Horticulturists: an endangered species?
“Not many students studying horticulture at my community college stay in the industry,” a horticultural instructor told me today. Since the comment was said in confidence, I will leave names and serial numbers out the blog!
But the comment did remind me of the list of 20 most useless college degrees (based on salaries, number of jobs available and general trend of crappiness) that came out in Newsweek in April this year. Horticulture and Agricultural Science had the dubious honour of being ranked in the top 5.
I discussed this issue on my facebook page…and I had a few people comment that they had a made a good living in the horticultural industry. I bet you a dime to a dollar that most people doing well in the industry are in charge of their own businesses. I know the industry, as well as the general public, doesn’t value or appreciate horticulturists. And we get paid accordingly.

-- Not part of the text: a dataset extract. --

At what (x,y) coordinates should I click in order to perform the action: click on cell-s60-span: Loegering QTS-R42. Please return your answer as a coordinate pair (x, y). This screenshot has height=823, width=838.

I remember being told that working in the landscape industry was good work for the mentally challenged. This is the perception many people have … horticulturists/landscapers/agriculturists have strong physiques but very little brain power. Of course, it’s not true. It’s like saying that everyone working in the computer industry has no social graces.
I think the reason why the industry is attracting less and less people, starts with the negative professional image. Oh wait…it’s not considered a “professional” industry, remember. Only smart people can be professional. But that is just not true. Let me give you a few examples.
In 2007, ValleyCrest Landscape companies, a privately-held landscape design, construction, and maintenance services company in southern California, had annual revenues of 935 million dollars. Closer to home, one of my horticultural classmates, Dean Chudleigh, along with this brother, has grown the family business, Chudleigh’s Apple Farm, in Milton to estimated annual revenue of 7 million dollars.
Not bad for a bunch of landscapers and horticulturists. When it comes down to it, the public won’t change its views of the industry unless there an active push for industry leaders to change it. And yes, it starts with treating ourselves (horticulturists) and our fellow workers with more respect and better pay.
After all, horticulturists/landscapers are a valuable and exceedingly rare commodity, aren’t we?